Em janeiro as importações de lácteos dispararam e atingiram 11.753 toneladas de leite em pó (equivalente a 200 milhões de litros de leite), muito acima da média mensal do ano de 2011 que foi de 7.162 toneladas. Somente as importações de leite em pó do Uruguai somaram 6.221 toneladas, volume 67% acima das 3.750 importadas em janeiro do ano passado.

Pedrozo suspeita da triangulação nas vendas por países vizinhos e parceiros do Mercosul. Outros países poderiam estar utilizando o Uruguai como escala para entrar no mercado brasileiro, aproveitando-se da tarifa zero no comércio dentro do Mercosul.

- É uma concorrência predatória, que desestrutura a produção nacional – argumenta o dirigente. O crescimento expressivo na importação ainda não teve pressão sobre os preços internos por causa da redução da captação de leite provocada pela estiagem no sul do país e excesso de chuvas em Minas Gerais.

O presidente da FAESC afirma que não pretende qualquer tipo de proteção ao mercado interno, mas coibir as práticas desleais de comércio, que trazem graves prejuízos aos produtores de leite catarinenses.

Critica a não fixação de cotas de importação e a revogação, ainda em 2010, das licenças de importações não-automáticas do Uruguai, o que facilita a entrada de produtos no Brasil.
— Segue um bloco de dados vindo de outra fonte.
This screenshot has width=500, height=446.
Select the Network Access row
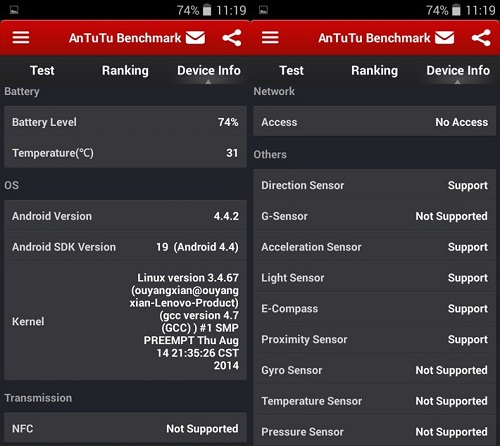tap(375, 122)
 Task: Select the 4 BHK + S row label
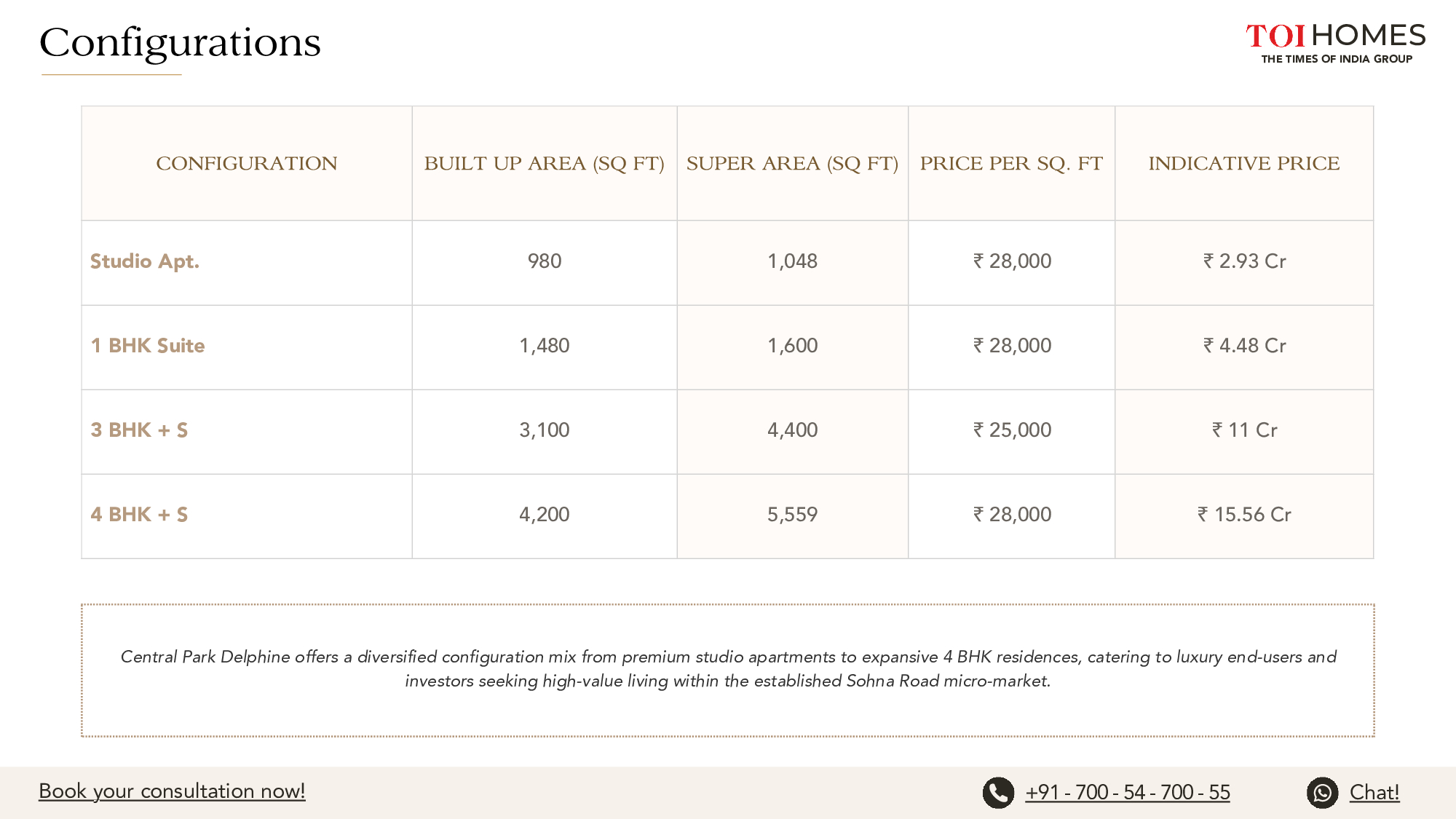coord(139,515)
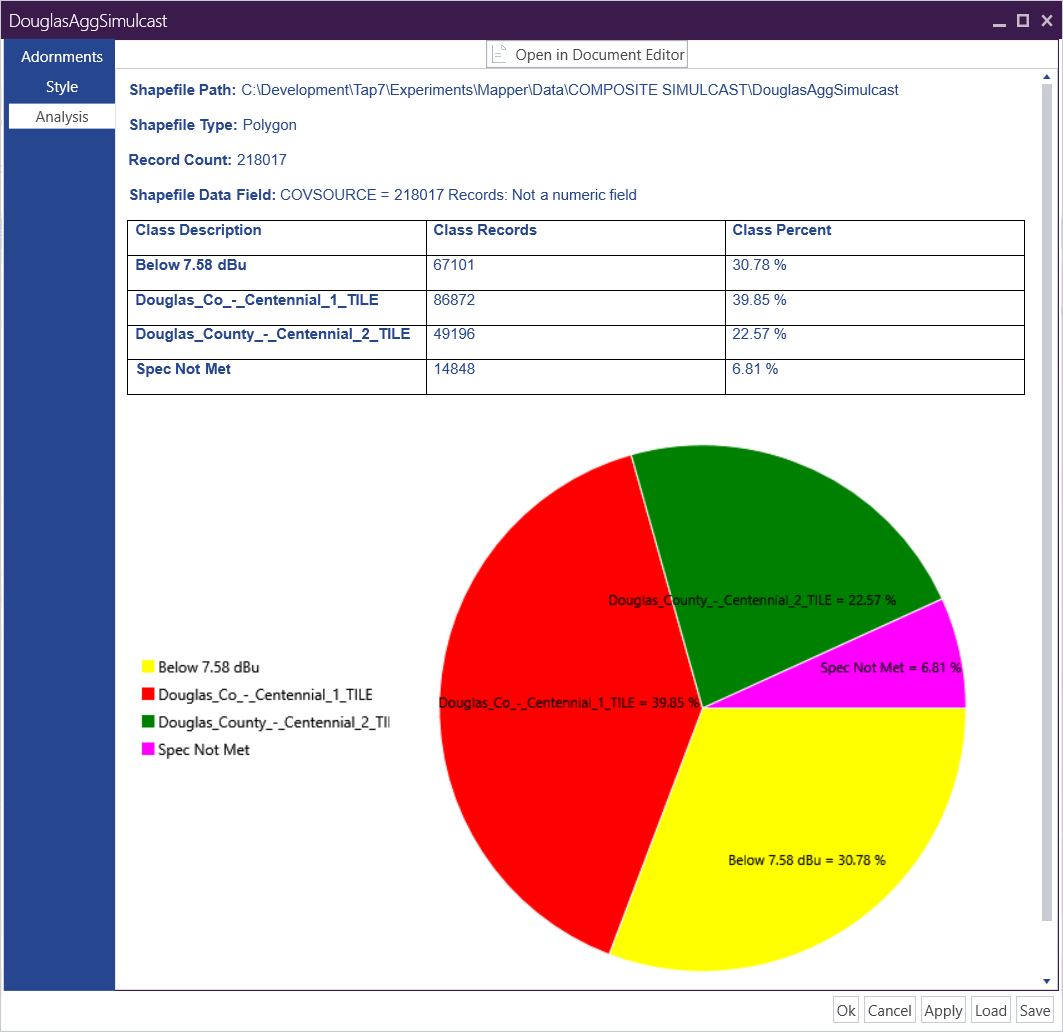Image resolution: width=1063 pixels, height=1032 pixels.
Task: Minimize the DouglasAggSimulcast window
Action: (999, 20)
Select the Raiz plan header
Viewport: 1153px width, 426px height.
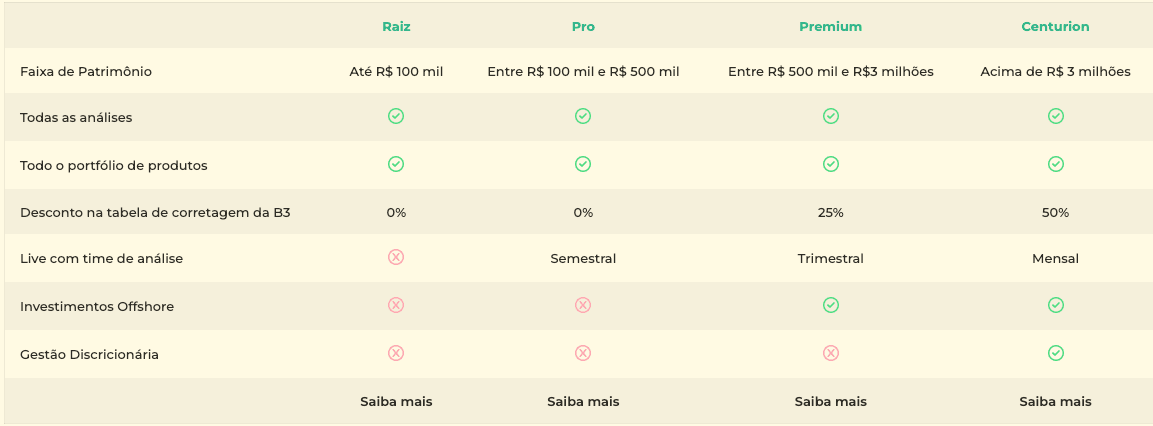click(x=396, y=27)
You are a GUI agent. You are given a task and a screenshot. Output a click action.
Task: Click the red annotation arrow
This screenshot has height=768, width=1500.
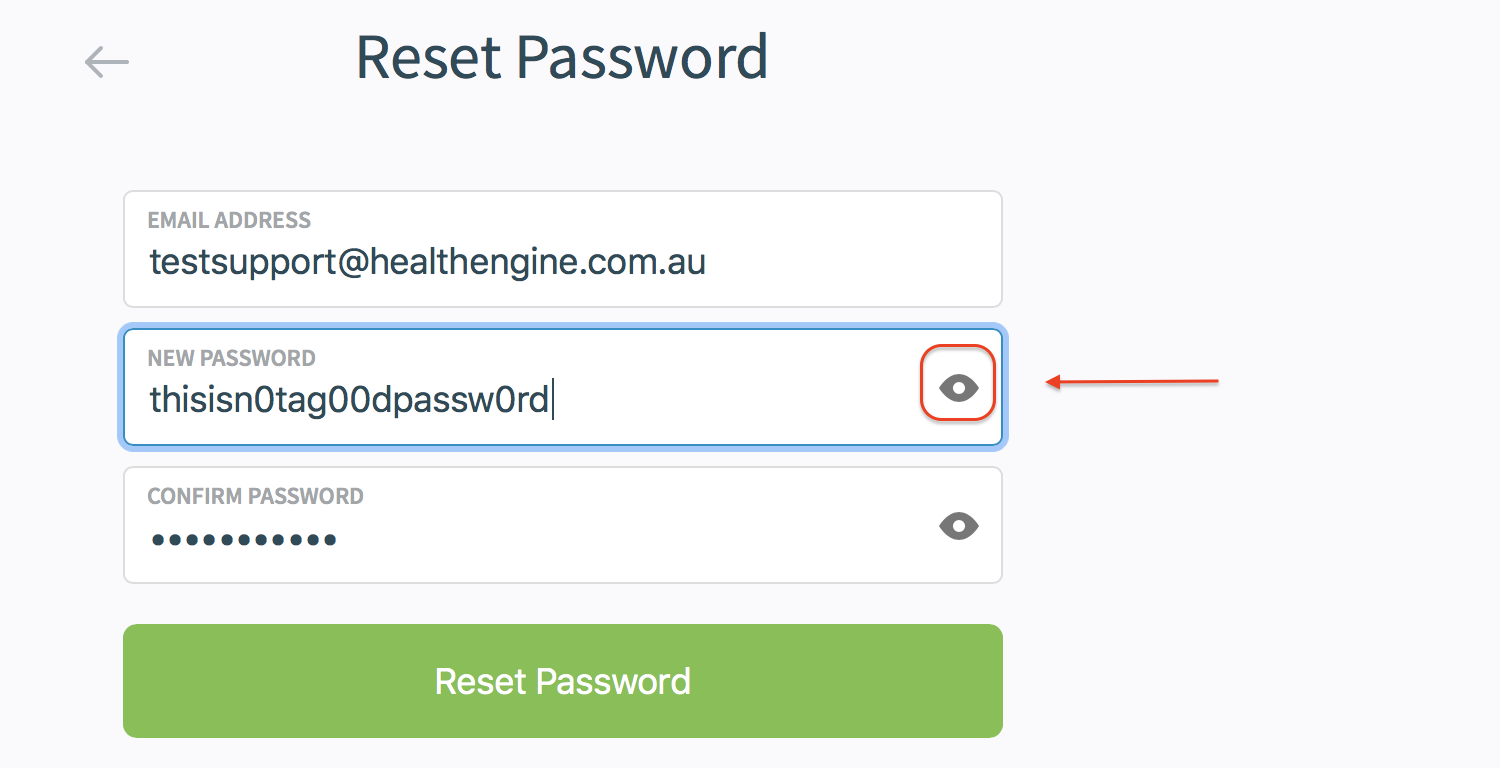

O dirigente adverte que haverá recuo da produção leiteira e o sucateamento dos laticínios e propriedades rurais, pois em breve os produtores terão que comercializar o leite abaixo dos custos de produção.


Cotas

O presidente da FAESC reivindica a definição de cotas para o Uruguai, como ocorreu com a Argentina, também integrante do Mercosul, e justifica os custos mais elevados do produtor brasileiro: a alta tributação vigente no Brasil prejudica os produtores nacionais, ampliando a desvantagem competitiva em relação ao Uruguai. No Brasil, os pecuaristas de leite pagam 9,25% de Programa de Integração Social (PIS) e Contribuição para o Financiamento da Seguridade Social (Cofins) em insumos como ração e sal mineral. Estes itens representam cerca de 40% do custo operacional total da produção.

Esta não é a primeira vez que a Faesc protesta contra o surto de importações de leite em pó proveniente do Uruguai. A Federação alerta que, acrescidas a entrada de produtos lácteos de terceiros mercados, essa importação inviabiliza a competitividade dos produtores de leite brasileiros, que não conseguem concorrer com o volume de subsídios aplicados aos produtores desses países.

O presidente lembra que os demais exportadores considerados competitivos no mercado mundial, a exemplo da Argentina e do Uruguai, adotaram práticas desleais de comércio para continuar exportando seus excedentes.

Em 2009, uma crise semelhante envolveu Brasil e Uruguai. Na ocasião, além de subfaturamento, os parceiros do Mercosul realizavam pagamentos diretos aos seus produtores, ou seja, também subsidiavam a produção. A Faesc e a CNA chegaram a solicitar o cancelamento das importações de leite em pó do Uruguai e de outros países para a redução das distorções do mercado internacional do leite.


Efeitos

O leite é o principal produto de grande parte dos estabelecimentos rurais. Santa Catarina produz 2,2 bilhões de litros/ano gerados por 60.000 estabelecimentos rurais e processados por 23 indústrias de laticínios. O Estado ocupa a sexta posição nacional como maior produtor, concentrando 72% da produção no Oeste, onde a maioria dos produtores é vinculada às cooperativas. As pequenas propriedades (com menos de 50 hectares) respondem por 82% do leite produzido.